Suppose $X$ and $Z$ are matrices such that $(X,Z)$ and $P_XZ$ both have full column ranks. Here, $P_X=X(X'X)^{-1}X'$. Consider a regression model $$ P_Xy=P_XZ\zeta+v\tag{A} $$ where OLS is used to estimate $\zeta$. After playing around with numbers, it seems that (A) always yields $0$ residuals. Why is this the case?
Attempt: The OLS estimator for $\zeta$ from (A) is $$ (Z'P_XZ)^{-1}Z'P_Xy $$ and so the OLS residuals from (A) is $$ P_Xy-P_XZ(Z'P_XZ)^{-1}Z'P_Xy=[P_X-P_XZ(Z'P_XZ)^{-1}Z'P_X]y \tag{B} $$ For (B) to be identically $0$ for all $y$, it must be that the expression inside the square brackets is zero. But this is where I am stuck.
This is not true in general. An easy counterexample is when $Z$ orthogonal to $X$, and the residue is just $P_Xy$ which does not vanish. This is true only when the $P_Xy$ happens to be in the projected space or the space spanned by $P_XZ$.
The essential point is that OLS is a projection onto a subspace. Thus once the subspace to be projected onto -- no matter what basis is used to represent the subspace and the projection --- is determined, the resulting vector and therefore residue is determined.
With this in mind, we can derived the pertinent result or counterexamples, depending on the given conditions, in two ways, one algebraic and one geometric.
If $X$ is of full column rank $n$, there exist, $U$ the columns of which are orthonormal, and a non-singular square matrix $A$ with the same number of columns as $X$, such that $X=UA$. So $P_X=UU'$. If $X$ and $Z$ have the same number of columns and $P_XZ=UU'Z$ is of full column rank, then $U$ and $Z$ have the same number of columns and rank and $U'Z$ is a full rank (thus invertible) square matrix. Therefore $$(Z'P_XZ)^{-1}=((U'Z)'U'Z)^{-1}=(U'Z)^{-1}\big((U'Z)'\big)^{-1}$$ and $$P_XZ(Z'P_XZ)^{-1}Z'P_X = U(U'Z)(U'Z)^{-1}\big((U'Z)'\big)^{-1}(U'Z)'U'=UU'=P_X$$ which is the desired result.
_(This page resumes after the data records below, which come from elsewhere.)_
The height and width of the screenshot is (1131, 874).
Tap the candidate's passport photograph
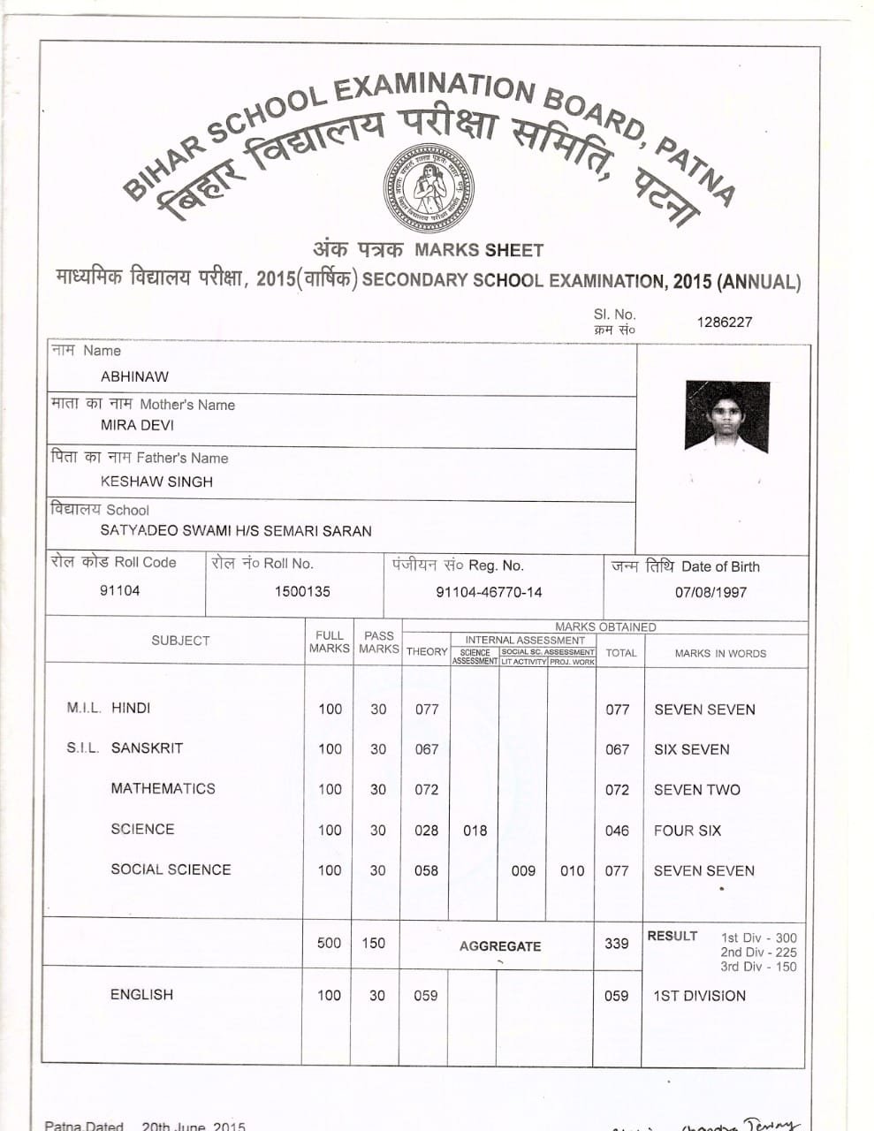(726, 417)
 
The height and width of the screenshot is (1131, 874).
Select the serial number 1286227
(724, 322)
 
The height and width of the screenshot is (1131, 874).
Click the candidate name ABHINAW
(134, 376)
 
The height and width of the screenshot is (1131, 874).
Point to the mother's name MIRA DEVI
(137, 425)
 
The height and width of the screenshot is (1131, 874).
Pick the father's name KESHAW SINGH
(156, 482)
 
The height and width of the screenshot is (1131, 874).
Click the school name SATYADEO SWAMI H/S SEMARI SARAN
(236, 531)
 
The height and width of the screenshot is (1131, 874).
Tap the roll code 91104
(119, 590)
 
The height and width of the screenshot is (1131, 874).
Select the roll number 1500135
(302, 591)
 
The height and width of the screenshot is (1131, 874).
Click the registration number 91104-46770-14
(489, 592)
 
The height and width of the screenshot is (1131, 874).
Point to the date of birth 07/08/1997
(711, 592)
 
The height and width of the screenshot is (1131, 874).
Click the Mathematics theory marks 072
(426, 789)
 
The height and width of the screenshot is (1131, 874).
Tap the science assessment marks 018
(475, 830)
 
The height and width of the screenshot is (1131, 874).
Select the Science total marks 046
(617, 831)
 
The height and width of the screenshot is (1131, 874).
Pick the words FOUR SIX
(688, 831)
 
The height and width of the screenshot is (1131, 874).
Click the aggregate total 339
(617, 944)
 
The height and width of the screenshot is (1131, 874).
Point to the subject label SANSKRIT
(147, 748)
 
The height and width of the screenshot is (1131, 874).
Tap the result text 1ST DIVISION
(699, 996)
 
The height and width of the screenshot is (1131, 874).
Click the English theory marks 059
(425, 996)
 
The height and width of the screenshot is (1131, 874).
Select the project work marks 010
(572, 870)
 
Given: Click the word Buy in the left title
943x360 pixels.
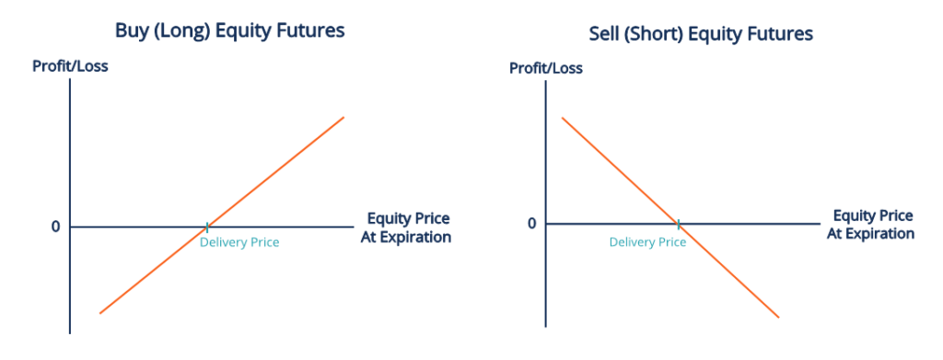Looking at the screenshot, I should [131, 30].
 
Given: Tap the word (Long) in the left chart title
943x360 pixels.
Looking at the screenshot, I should [180, 30].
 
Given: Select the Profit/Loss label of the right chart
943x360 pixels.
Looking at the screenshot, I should [546, 67].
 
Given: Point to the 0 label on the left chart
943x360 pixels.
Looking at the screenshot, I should [55, 226].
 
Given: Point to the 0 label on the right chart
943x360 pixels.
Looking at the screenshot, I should [530, 224].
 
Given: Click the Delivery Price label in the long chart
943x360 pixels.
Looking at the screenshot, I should [239, 242].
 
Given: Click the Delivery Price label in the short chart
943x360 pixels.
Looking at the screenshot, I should [647, 242].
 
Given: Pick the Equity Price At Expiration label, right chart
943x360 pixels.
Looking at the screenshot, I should [871, 225].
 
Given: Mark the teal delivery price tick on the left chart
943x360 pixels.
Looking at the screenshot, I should [207, 226].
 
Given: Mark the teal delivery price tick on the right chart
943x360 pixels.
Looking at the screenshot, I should [679, 224].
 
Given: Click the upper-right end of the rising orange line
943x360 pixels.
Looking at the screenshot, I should [343, 117].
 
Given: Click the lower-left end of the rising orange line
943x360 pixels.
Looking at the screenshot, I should [99, 313].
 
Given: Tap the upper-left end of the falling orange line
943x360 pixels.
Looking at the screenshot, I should [561, 118].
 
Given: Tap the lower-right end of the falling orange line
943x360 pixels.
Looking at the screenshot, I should [779, 318].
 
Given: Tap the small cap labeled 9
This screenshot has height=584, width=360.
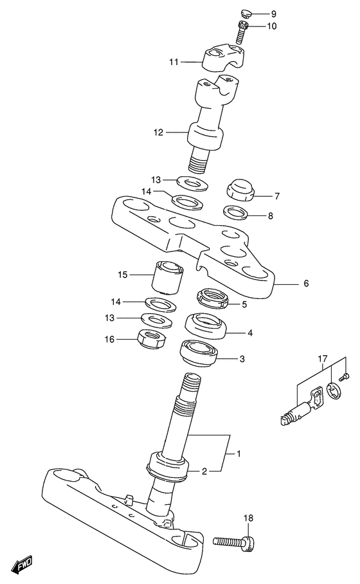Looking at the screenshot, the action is click(246, 15).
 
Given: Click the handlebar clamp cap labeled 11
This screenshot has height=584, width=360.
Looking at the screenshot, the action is click(222, 57).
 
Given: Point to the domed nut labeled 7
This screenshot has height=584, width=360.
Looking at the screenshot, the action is click(240, 190).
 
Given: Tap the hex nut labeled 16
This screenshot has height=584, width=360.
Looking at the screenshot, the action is click(152, 338).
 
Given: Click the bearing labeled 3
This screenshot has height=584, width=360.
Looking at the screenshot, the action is click(199, 352).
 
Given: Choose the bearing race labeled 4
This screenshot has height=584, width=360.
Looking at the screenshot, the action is click(206, 325).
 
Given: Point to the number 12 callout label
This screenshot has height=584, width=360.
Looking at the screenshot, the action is click(159, 132).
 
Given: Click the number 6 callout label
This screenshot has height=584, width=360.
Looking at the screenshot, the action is click(306, 284).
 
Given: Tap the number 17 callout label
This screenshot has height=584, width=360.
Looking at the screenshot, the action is click(323, 359).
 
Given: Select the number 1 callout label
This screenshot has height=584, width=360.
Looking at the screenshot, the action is click(239, 453).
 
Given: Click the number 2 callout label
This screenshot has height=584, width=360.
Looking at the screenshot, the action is click(204, 471).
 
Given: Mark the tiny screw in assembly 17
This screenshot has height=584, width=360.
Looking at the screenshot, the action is click(345, 376).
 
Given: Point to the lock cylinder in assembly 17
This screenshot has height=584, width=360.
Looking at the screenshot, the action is click(294, 413).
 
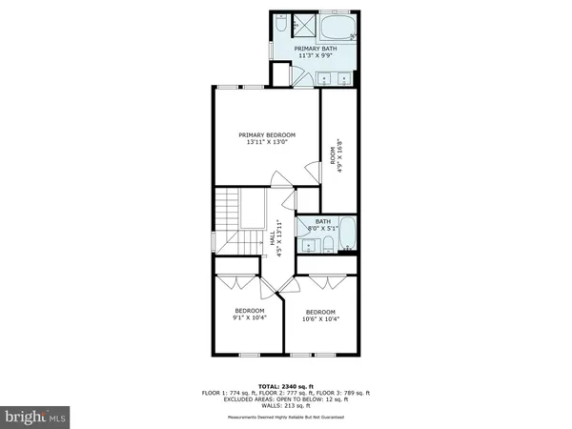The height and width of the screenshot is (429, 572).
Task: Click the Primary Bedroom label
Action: pos(267,135)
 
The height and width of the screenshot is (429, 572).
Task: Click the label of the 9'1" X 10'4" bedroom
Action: pos(251,314)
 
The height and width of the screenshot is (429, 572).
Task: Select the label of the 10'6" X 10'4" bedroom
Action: pos(320,314)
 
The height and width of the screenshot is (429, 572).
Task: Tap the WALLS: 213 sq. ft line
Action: pos(285,404)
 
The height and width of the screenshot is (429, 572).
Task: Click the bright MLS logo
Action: pos(35,416)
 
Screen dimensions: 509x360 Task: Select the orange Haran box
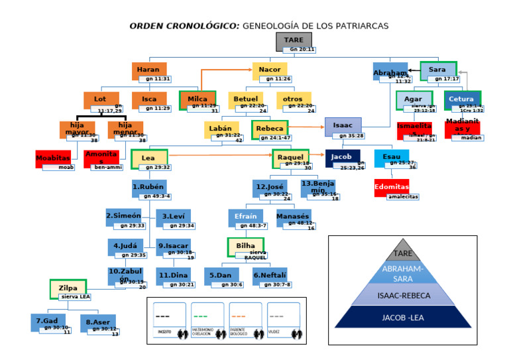[x=148, y=70]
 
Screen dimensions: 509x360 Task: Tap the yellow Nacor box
[x=269, y=70]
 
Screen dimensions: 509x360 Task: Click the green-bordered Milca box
[x=198, y=99]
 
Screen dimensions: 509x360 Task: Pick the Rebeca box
[x=269, y=128]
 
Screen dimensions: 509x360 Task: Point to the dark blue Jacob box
[x=342, y=158]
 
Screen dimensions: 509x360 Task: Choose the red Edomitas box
[x=392, y=186]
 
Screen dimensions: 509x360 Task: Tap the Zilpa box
[x=68, y=288]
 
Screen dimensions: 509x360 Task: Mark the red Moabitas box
[x=52, y=158]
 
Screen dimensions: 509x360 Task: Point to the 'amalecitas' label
[x=404, y=196]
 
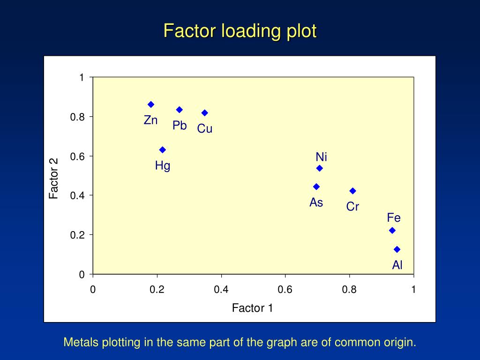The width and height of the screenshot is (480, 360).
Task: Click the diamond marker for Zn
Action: [x=151, y=105]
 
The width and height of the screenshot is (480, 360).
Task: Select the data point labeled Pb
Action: [x=179, y=110]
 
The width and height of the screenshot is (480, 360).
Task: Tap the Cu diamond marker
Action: [x=205, y=113]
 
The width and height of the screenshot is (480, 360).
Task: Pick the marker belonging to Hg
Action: [x=163, y=150]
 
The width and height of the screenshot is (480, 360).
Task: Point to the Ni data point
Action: [x=320, y=168]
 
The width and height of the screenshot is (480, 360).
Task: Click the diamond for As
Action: [x=316, y=187]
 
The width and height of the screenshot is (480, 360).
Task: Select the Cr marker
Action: [x=353, y=191]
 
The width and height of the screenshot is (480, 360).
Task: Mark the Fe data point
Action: [x=392, y=230]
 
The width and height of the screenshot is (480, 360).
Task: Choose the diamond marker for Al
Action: [x=397, y=249]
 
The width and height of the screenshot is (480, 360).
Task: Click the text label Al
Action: [x=397, y=265]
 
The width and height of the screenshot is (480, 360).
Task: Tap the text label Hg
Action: [x=163, y=166]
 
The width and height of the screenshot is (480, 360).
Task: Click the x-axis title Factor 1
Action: [x=252, y=308]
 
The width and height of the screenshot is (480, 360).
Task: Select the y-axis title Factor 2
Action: [x=54, y=178]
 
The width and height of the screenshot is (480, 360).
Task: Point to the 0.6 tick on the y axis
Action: [x=77, y=156]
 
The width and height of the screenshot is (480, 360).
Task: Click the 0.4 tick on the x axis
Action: [x=221, y=290]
The result in the above paragraph is not surprising and can be deduced more directly and geometrically as follows. Let $S$ be the space spanned by the columns of $X$. Under the condition in the second paragraph, the columns of $X$ are independent. $P_X$ is the projection matrix onto the space spanned by the columns of $X$. $P_XZ$ consists columns entirely in $S$. $Z$ has the same number of columns as $X$ and $P_XZ$ is of full column rank implies that the columns of $P_XZ$ are also independent and constitutes just another basis of $S$. In other words, the space spanned by the columns of $P_XZ$ is not a proper subspace but the whole $S$. So the projection by $P_XZ$ is the same as projection by $P_X$. $P_Xy$ is already in $S$, its projection by $P_XZ$ onto the original space $S$ is surely itself $P_Xy$. So there is no residue.